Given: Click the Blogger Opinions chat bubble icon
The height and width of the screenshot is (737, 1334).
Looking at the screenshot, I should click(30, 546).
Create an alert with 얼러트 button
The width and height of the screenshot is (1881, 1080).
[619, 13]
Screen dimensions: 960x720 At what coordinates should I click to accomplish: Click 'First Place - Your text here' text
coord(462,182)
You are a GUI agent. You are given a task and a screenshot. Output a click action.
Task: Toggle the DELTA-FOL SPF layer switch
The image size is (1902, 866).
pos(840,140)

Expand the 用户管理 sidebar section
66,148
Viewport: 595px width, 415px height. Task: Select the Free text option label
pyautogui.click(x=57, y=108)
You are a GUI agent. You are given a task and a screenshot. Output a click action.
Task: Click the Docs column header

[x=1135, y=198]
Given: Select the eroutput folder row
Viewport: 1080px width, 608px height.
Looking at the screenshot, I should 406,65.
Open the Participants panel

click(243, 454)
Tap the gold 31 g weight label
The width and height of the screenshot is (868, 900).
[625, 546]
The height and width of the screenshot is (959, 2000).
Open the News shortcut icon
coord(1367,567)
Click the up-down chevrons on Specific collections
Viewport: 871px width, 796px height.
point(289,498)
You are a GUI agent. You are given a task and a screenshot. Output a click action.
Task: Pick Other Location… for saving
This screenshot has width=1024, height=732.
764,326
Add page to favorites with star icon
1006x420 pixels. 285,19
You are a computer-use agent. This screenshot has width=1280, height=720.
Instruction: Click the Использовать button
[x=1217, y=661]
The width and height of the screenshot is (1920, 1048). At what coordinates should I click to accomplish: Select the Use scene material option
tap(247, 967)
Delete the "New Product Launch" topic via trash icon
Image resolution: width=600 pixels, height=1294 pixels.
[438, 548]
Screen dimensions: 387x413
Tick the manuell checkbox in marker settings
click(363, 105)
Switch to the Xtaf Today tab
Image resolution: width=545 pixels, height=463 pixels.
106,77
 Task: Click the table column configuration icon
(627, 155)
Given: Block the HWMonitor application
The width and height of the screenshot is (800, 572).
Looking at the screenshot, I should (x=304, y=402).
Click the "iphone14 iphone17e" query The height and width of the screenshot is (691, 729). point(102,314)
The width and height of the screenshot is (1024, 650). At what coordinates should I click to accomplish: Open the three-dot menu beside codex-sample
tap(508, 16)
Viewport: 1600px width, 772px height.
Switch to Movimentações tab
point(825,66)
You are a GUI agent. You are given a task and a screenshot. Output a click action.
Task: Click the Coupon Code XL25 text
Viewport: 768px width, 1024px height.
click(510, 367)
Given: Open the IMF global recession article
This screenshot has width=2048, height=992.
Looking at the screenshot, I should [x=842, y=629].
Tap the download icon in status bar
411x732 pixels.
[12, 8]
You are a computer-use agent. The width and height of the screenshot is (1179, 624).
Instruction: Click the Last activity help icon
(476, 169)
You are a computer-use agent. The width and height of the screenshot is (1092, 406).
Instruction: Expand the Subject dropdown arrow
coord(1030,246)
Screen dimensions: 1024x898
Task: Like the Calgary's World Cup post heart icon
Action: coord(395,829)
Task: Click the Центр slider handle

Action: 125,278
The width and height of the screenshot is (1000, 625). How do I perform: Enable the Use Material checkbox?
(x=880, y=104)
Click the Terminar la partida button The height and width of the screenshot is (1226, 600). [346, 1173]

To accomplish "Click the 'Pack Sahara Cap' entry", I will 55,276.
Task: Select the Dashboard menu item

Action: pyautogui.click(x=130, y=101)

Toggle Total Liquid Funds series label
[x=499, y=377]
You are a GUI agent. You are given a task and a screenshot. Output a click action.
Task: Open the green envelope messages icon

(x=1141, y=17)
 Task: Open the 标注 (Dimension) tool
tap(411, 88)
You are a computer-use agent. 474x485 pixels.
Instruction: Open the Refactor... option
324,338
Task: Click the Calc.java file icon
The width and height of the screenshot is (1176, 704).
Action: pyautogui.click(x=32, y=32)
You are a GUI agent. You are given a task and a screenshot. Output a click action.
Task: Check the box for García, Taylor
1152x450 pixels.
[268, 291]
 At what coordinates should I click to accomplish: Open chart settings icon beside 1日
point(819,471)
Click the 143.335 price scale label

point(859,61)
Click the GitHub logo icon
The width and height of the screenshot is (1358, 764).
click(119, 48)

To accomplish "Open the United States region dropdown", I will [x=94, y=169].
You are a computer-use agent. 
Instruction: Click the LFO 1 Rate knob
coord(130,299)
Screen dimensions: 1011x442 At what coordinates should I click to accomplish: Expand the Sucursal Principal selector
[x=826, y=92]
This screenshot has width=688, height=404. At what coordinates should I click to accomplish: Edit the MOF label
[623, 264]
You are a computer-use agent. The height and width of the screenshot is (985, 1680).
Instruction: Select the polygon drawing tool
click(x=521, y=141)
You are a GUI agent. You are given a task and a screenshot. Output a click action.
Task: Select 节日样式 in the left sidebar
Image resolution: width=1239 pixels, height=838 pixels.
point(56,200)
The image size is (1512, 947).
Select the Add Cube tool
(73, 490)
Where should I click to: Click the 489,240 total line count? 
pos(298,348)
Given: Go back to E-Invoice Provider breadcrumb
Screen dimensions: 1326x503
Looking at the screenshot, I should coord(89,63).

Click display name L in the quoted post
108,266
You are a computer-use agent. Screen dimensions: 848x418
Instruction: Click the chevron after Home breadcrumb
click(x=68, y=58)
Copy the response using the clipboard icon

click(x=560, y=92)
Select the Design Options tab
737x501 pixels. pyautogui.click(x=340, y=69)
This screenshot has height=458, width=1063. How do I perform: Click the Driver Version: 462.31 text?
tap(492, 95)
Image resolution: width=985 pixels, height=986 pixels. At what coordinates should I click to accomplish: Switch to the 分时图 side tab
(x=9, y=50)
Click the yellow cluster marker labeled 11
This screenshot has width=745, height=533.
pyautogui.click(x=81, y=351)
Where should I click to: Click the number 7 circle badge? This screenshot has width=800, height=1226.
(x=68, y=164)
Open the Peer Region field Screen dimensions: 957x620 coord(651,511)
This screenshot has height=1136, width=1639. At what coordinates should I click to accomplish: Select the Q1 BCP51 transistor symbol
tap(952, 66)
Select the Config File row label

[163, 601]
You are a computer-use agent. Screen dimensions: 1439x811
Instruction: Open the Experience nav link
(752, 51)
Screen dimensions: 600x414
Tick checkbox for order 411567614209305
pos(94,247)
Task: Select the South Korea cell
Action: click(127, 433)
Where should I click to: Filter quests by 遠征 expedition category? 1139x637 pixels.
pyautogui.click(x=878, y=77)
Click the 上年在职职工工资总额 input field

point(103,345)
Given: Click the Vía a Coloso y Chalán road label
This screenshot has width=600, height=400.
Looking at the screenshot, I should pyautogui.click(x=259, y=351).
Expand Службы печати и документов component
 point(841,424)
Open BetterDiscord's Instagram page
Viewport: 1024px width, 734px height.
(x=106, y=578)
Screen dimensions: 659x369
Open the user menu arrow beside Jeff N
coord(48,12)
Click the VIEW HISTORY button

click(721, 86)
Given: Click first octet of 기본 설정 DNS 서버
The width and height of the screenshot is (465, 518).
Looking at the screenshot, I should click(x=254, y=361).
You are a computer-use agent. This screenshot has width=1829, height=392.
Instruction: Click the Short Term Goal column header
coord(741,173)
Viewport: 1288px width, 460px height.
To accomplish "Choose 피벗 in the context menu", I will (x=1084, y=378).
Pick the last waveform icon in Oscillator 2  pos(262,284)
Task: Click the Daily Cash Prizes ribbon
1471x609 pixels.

____

Activity: Write each line of the data above out again without altering a word.

Response for this exercise:
Given: Click the Blogger Opinions chat bubble icon
The height and width of the screenshot is (737, 1334).
Looking at the screenshot, I should click(30, 546).
Create an alert with 얼러트 button
The width and height of the screenshot is (1881, 1080).
[619, 13]
Screen dimensions: 960x720 At what coordinates should I click to accomplish: Click 'First Place - Your text here' text
coord(462,182)
You are a GUI agent. You are given a task and a screenshot. Output a click action.
Task: Toggle the DELTA-FOL SPF layer switch
The image size is (1902, 866).
pos(840,140)

Expand the 用户管理 sidebar section
66,148
Viewport: 595px width, 415px height. Task: Select the Free text option label
pyautogui.click(x=57, y=108)
You are a GUI agent. You are given a task and a screenshot. Output a click action.
Task: Click the Docs column header

[x=1135, y=198]
Given: Select the eroutput folder row
Viewport: 1080px width, 608px height.
Looking at the screenshot, I should 406,65.
Open the Participants panel

click(243, 454)
Tap the gold 31 g weight label
The width and height of the screenshot is (868, 900).
[625, 546]
The height and width of the screenshot is (959, 2000).
Open the News shortcut icon
coord(1367,567)
Click the up-down chevrons on Specific collections
Viewport: 871px width, 796px height.
point(289,498)
You are a GUI agent. You are given a task and a screenshot. Output a click action.
Task: Pick Other Location… for saving
This screenshot has width=1024, height=732.
764,326
Add page to favorites with star icon
1006x420 pixels. 285,19
You are a computer-use agent. This screenshot has width=1280, height=720.
Instruction: Click the Использовать button
[x=1217, y=661]
The width and height of the screenshot is (1920, 1048). At what coordinates should I click to accomplish: Select the Use scene material option
tap(247, 967)
Delete the "New Product Launch" topic via trash icon
Image resolution: width=600 pixels, height=1294 pixels.
[438, 548]
Screen dimensions: 387x413
Tick the manuell checkbox in marker settings
click(363, 105)
Switch to the Xtaf Today tab
Image resolution: width=545 pixels, height=463 pixels.
106,77
 Task: Click the table column configuration icon
(627, 155)
Given: Block the HWMonitor application
The width and height of the screenshot is (800, 572).
Looking at the screenshot, I should (x=304, y=402).
Click the "iphone14 iphone17e" query The height and width of the screenshot is (691, 729). point(102,314)
The width and height of the screenshot is (1024, 650). At what coordinates should I click to accomplish: Open the three-dot menu beside codex-sample
tap(508, 16)
Viewport: 1600px width, 772px height.
Switch to Movimentações tab
point(825,66)
You are a GUI agent. You are given a task and a screenshot. Output a click action.
Task: Click the Coupon Code XL25 text
Viewport: 768px width, 1024px height.
click(510, 367)
Given: Open the IMF global recession article
This screenshot has width=2048, height=992.
Looking at the screenshot, I should [x=842, y=629].
Tap the download icon in status bar
411x732 pixels.
[12, 8]
You are a computer-use agent. The width and height of the screenshot is (1179, 624).
Instruction: Click the Last activity help icon
(476, 169)
You are a computer-use agent. The width and height of the screenshot is (1092, 406).
Instruction: Expand the Subject dropdown arrow
coord(1030,246)
Screen dimensions: 1024x898
Task: Like the Calgary's World Cup post heart icon
Action: coord(395,829)
Task: Click the Центр slider handle

Action: 125,278
The width and height of the screenshot is (1000, 625). How do I perform: Enable the Use Material checkbox?
(x=880, y=104)
Click the Terminar la partida button The height and width of the screenshot is (1226, 600). [346, 1173]

To accomplish "Click the 'Pack Sahara Cap' entry", I will 55,276.
Task: Select the Dashboard menu item

Action: pyautogui.click(x=130, y=101)

Toggle Total Liquid Funds series label
[x=499, y=377]
You are a GUI agent. You are given a task and a screenshot. Output a click action.
Task: Open the green envelope messages icon

(x=1141, y=17)
 Task: Open the 标注 (Dimension) tool
tap(411, 88)
You are a computer-use agent. 474x485 pixels.
Instruction: Open the Refactor... option
324,338
Task: Click the Calc.java file icon
The width and height of the screenshot is (1176, 704).
Action: pyautogui.click(x=32, y=32)
You are a GUI agent. You are given a task and a screenshot. Output a click action.
Task: Check the box for García, Taylor
1152x450 pixels.
[268, 291]
 At what coordinates should I click to accomplish: Open chart settings icon beside 1日
point(819,471)
Click the 143.335 price scale label

point(859,61)
Click the GitHub logo icon
The width and height of the screenshot is (1358, 764).
click(119, 48)

To accomplish "Open the United States region dropdown", I will [x=94, y=169].
You are a computer-use agent. 
Instruction: Click the LFO 1 Rate knob
coord(130,299)
Screen dimensions: 1011x442 At what coordinates should I click to accomplish: Expand the Sucursal Principal selector
[x=826, y=92]
This screenshot has width=688, height=404. At what coordinates should I click to accomplish: Edit the MOF label
[623, 264]
You are a computer-use agent. The height and width of the screenshot is (985, 1680).
Instruction: Select the polygon drawing tool
click(x=521, y=141)
You are a GUI agent. You are given a task and a screenshot. Output a click action.
Task: Select 节日样式 in the left sidebar
Image resolution: width=1239 pixels, height=838 pixels.
point(56,200)
The image size is (1512, 947).
Select the Add Cube tool
(73, 490)
Where should I click to: Click the 489,240 total line count? 
pos(298,348)
Given: Go back to E-Invoice Provider breadcrumb
Screen dimensions: 1326x503
Looking at the screenshot, I should coord(89,63).

Click display name L in the quoted post
108,266
You are a computer-use agent. Screen dimensions: 848x418
Instruction: Click the chevron after Home breadcrumb
click(x=68, y=58)
Copy the response using the clipboard icon

click(x=560, y=92)
Select the Design Options tab
737x501 pixels. pyautogui.click(x=340, y=69)
This screenshot has height=458, width=1063. How do I perform: Click the Driver Version: 462.31 text?
tap(492, 95)
Image resolution: width=985 pixels, height=986 pixels. At what coordinates should I click to accomplish: Switch to the 分时图 side tab
(x=9, y=50)
Click the yellow cluster marker labeled 11
This screenshot has width=745, height=533.
pyautogui.click(x=81, y=351)
Where should I click to: Click the number 7 circle badge? This screenshot has width=800, height=1226.
(x=68, y=164)
Open the Peer Region field Screen dimensions: 957x620 coord(651,511)
This screenshot has height=1136, width=1639. At what coordinates should I click to accomplish: Select the Q1 BCP51 transistor symbol
tap(952, 66)
Select the Config File row label

[163, 601]
You are a computer-use agent. Screen dimensions: 1439x811
Instruction: Open the Experience nav link
(752, 51)
Screen dimensions: 600x414
Tick checkbox for order 411567614209305
pos(94,247)
Task: Select the South Korea cell
Action: click(127, 433)
Where should I click to: Filter quests by 遠征 expedition category? 1139x637 pixels.
pyautogui.click(x=878, y=77)
Click the 上年在职职工工资总额 input field

point(103,345)
Given: Click the Vía a Coloso y Chalán road label
This screenshot has width=600, height=400.
Looking at the screenshot, I should pyautogui.click(x=259, y=351).
Expand Службы печати и документов component
 point(841,424)
Open BetterDiscord's Instagram page
Viewport: 1024px width, 734px height.
(x=106, y=578)
Screen dimensions: 659x369
Open the user menu arrow beside Jeff N
coord(48,12)
Click the VIEW HISTORY button

click(721, 86)
Given: Click first octet of 기본 설정 DNS 서버
The width and height of the screenshot is (465, 518).
Looking at the screenshot, I should click(x=254, y=361).
You are a computer-use agent. This screenshot has width=1829, height=392.
Instruction: Click the Short Term Goal column header
coord(741,173)
Viewport: 1288px width, 460px height.
To accomplish "Choose 피벗 in the context menu", I will (x=1084, y=378).
Pick the last waveform icon in Oscillator 2  pos(262,284)
Task: Click the Daily Cash Prizes ribbon
1471x609 pixels.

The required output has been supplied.